Secondly, children must have the basic tools to see challenges as inevitable yet manageable. For example, one in six Canadian children have vision problems interfering with their ability to read, yet despite our “universal” healthcare, just 14 percent receive professional eye care before first grade. I would imagine it’s a lot easier to break the cycle of poverty when you’re able to see the blackboard.

Finally, children must be able to find things meaningful. To thrive, it’s pivotal that children have the opportunity to find satisfaction and a sense of purpose. Sadly, even that isn’t guaranteed.

Jordan River Anderson, a five-year-old aboriginal child with a rare muscular disorder, spent nearly his entire life in hospital while provincial and federal governments fought over who should pay for his at-home care. Unfortunately these inequitable delays are not uncommon experiences for First Nations children; responsibility for their health services is often shared between jurisdictions through complex funding systems (whereas most Canadian children’s care falls solely in the hands of the province/territory).

In yet another obvious example of our system failing children, Jordan was denied the opportunity to make meaningful memories outside of his hospital room.  This gave birth to Jordan’s Principle, which makes the reasonable request of the department first in touch with the child to cover services in the legal interim.

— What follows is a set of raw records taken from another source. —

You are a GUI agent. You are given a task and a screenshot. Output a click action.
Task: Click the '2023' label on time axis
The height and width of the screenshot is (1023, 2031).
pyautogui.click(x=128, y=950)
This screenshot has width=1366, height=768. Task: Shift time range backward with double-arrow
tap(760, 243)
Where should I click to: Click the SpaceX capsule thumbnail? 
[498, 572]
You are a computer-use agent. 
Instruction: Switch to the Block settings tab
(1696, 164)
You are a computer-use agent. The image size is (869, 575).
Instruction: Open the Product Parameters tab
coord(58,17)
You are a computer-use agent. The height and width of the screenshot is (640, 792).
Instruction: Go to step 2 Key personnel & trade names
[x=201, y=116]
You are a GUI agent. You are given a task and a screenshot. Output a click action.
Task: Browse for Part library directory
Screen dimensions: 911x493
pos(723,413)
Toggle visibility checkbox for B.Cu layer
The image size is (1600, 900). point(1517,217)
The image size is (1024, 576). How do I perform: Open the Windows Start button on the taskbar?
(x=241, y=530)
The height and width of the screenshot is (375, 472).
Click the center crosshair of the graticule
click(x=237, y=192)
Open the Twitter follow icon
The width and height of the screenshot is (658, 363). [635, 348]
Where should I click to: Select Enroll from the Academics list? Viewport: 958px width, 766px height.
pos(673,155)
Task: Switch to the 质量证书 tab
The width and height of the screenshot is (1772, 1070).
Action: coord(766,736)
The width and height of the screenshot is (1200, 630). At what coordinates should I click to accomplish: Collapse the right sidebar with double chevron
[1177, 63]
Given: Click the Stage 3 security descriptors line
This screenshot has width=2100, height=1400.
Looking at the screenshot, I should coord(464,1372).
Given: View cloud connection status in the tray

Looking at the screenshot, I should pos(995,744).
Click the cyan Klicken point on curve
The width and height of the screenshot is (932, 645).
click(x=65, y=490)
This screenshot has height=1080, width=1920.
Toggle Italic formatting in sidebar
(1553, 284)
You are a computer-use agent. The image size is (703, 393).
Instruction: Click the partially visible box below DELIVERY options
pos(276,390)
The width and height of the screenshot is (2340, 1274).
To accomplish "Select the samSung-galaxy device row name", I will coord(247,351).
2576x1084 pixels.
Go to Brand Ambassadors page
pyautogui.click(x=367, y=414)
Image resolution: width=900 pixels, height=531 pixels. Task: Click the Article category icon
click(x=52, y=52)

A strong sense of coherence — the cognitive capacity to see challenges as comprehensible, manageable and meaningful — isn’t just a fluffy sociological construct. It has been tied to evidence: better glycemic control in Type 1 diabetics and faster return-to-work following musculoskeletal injuries. In Scandinavian countries, it was found to predict the need for social assistance and unemployment benefits later in life.

Such findings present major opportunities for rethinking public policy from an “upstream” perspective — creating the foundation for good health in the first place — and pay off with a more effective use of public funding in the process.

Through interacting with underserved kids in New Brunswick and patients in inner-city Toronto, I see first-hand how often we look at health problems in the rear-view mirror instead of creating health from the beginning. So how can we change things?

Let’s promote health from a young age and use the resources we have efficiently. The “social determinants of health” — the multitude of non-medical factors like adequate income, stable employment and quality education that impact health — need critical attention, yet tackling them all can sometimes seem insurmountable.

So what do our policy makers and politicians need to do in real terms?

Here’s a good list to start with that’s achievable: build an effective national housing strategy so kids have a place to call home, institute comprehensive pre-school vision screening across the country so classrooms can have their full impact and cut red tape for First Nations children by committing to Jordan’s Principle.

And as parents, educators, neighbours and community members — at the absolute minimum, let’s keep in mind the importance of helping kids like Evan see stressors as comprehensible, manageable and meaningful.

Isn’t it time we put children’s long-term health and wellness on the national agenda?

Chris Harper is a Contributor with EvidenceNetwork.ca, a medical student at the University of Toronto and camp director in his hometown of Saint John, New Brunswick – two cities deeply affected by child poverty.